E. 2 Le recourant invoque une violation de l’art. 120 CPP. Il soutient que la partie plaignante a omis d’informer le MPC d’une part de sa double constitution comme partie plaignante en Suisse et au pays Z. et d’autre part de son intention de se faire remettre les pièces de la procédure suisse pour alimenter la procédure à Y. en violation des règles de l’entraide pénale internationale (act. 1, p. 7). Ainsi, le fait que les parties plaignantes aient soumis aux juridictions de Z. le même litige civil que celui visé par l’action civile adhésive en Suisse, et que le jugement de Z. du 12 juin 2019 aurait tranché favorablement leurs prétentions civiles, équivaudrait à une renonciation à leur statut de parties plaignantes au civil par actes concluants.

E. 2.1 L’art. 120 al. 1 CPP prévoit que le lésé peut en tout temps déclarer par écrit ou par oral qu’il renonce à user des droits qui sont les siens; la déclaration orale est consignée au procès-verbal.

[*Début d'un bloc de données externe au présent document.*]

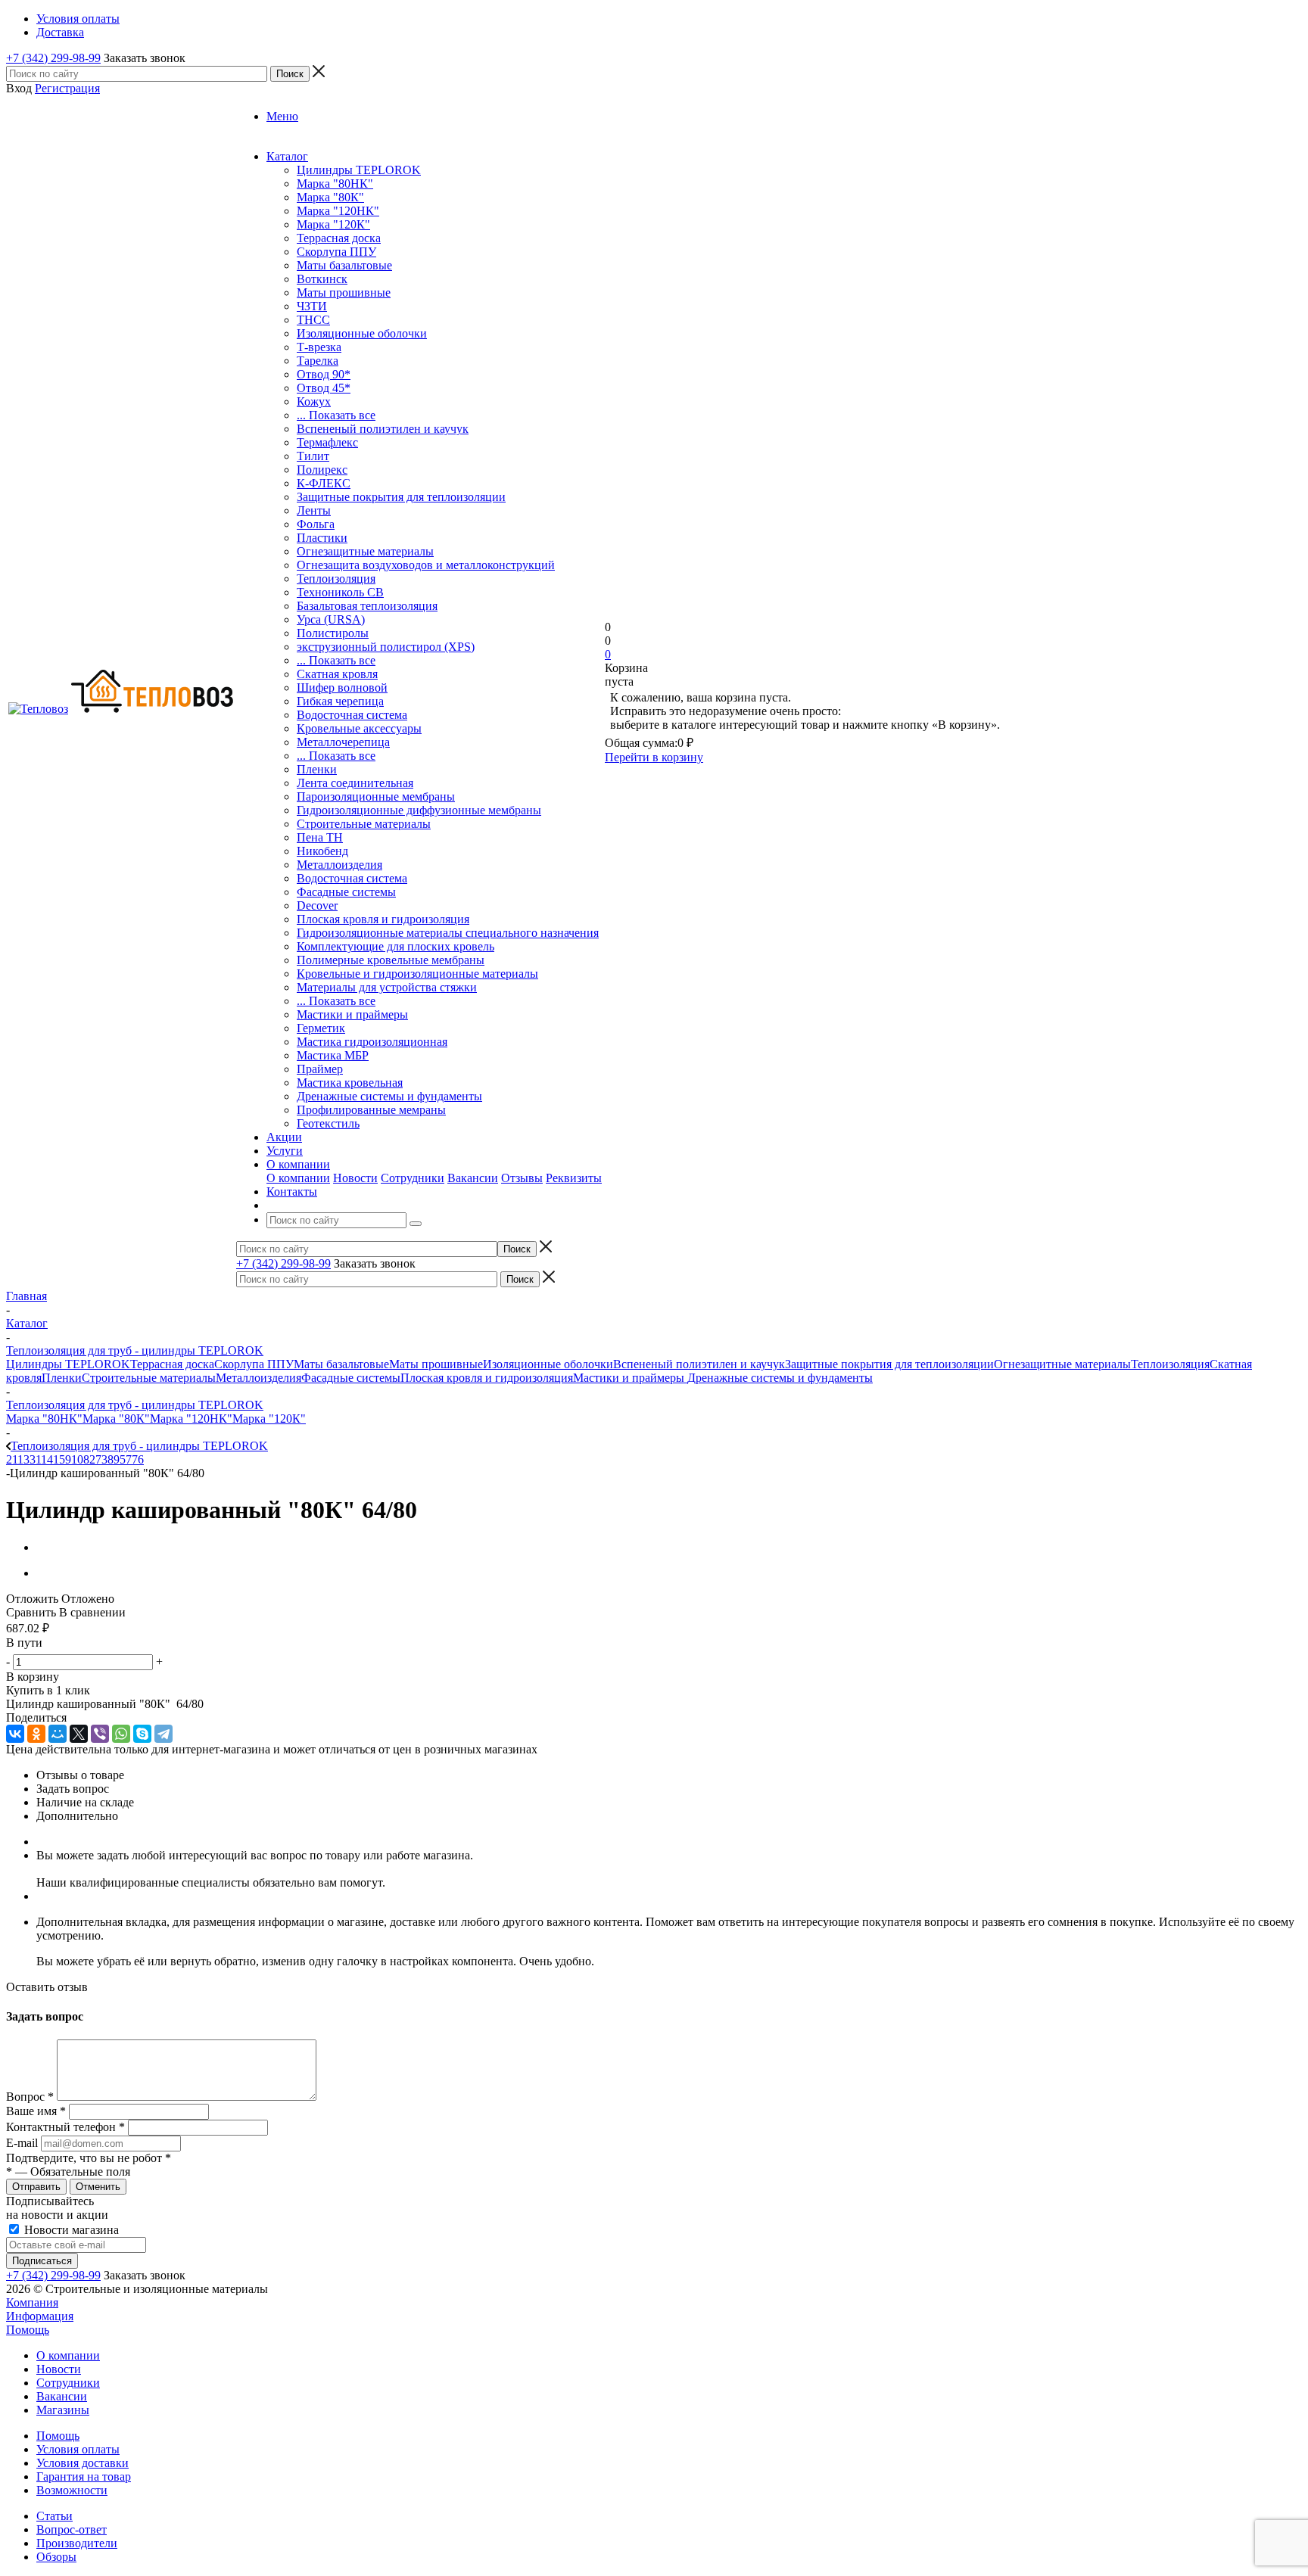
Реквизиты (574, 1177)
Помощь (27, 2329)
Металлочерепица (343, 742)
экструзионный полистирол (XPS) (386, 646)
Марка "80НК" (335, 183)
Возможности (71, 2490)
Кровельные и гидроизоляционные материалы (417, 973)
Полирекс (322, 469)
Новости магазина (70, 2229)
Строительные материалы (364, 823)
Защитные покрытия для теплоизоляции (401, 496)
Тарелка (317, 360)
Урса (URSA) (331, 619)
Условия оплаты (78, 2449)
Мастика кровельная (350, 1082)
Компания (32, 2302)
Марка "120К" (333, 224)
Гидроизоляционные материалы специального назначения (448, 932)
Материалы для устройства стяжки (387, 987)
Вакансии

La renonciation est définitive. Selon l’alinéa 2 de cette même disposition, si la renonciation n’a pas été expressément restreinte à l’aspect pénal ou à l’aspect civil, elle vaut tant pour la plainte pénale que pour l’action civile. La renonciation peut se faire par écrit, par oral, ou expressément: ainsi, le fait pour la partie plaignante de ne pas prendre une part active à la procédure ne saurait valoir renonciation à son statut, tandis que le demandeur au civil ne chiffrant pas ses conclusions ou ne les motivant que de façon insuffisante sera renvoyé à agir par la voie civile (JEANDIN/FONTANET, Commentaire romand, 2ème éd. 2019, n° 3 ad art. 120 CPP). Une renonciation à user de ses droits en tant que partie plaignante doit être faite sans équivoque (« unmissverständlich »), dès lors qu’elle est définitive (arrêts du Tribunal fédéral 1B_446/2018 du 14 novembre 2018 consid. 4.4; 1B_188/2015 du 9 février 2016 consid. 5.5; décision du Tribunal pénal fédéral BB.202019.248 du 26 janvier 2021 consid. 3.3). Une renonciation ne peut ainsi pas être déduite de circonstances, d'un comportement, d'actes concluants ou d'une absence de réaction (par exemple le fait de tolérer une situation illicite qui perdure en attendant des années pour porter plainte in: ATF 90 IV 168 consid. 1, JdT 1964 IV 114). De manière générale, l’autorité devra s’assurer que la partie plaignante entend bel et bien renoncer à ses droits (JEANDIN/FONTANET, op. cit., n° 6a ad art. 120 CPP).

E. 2.2.1 Le MPC relève dans sa réponse, en se référant à l’ordonnance querellée, que la renonciation par actes concluants n’est juridiquement pas valable.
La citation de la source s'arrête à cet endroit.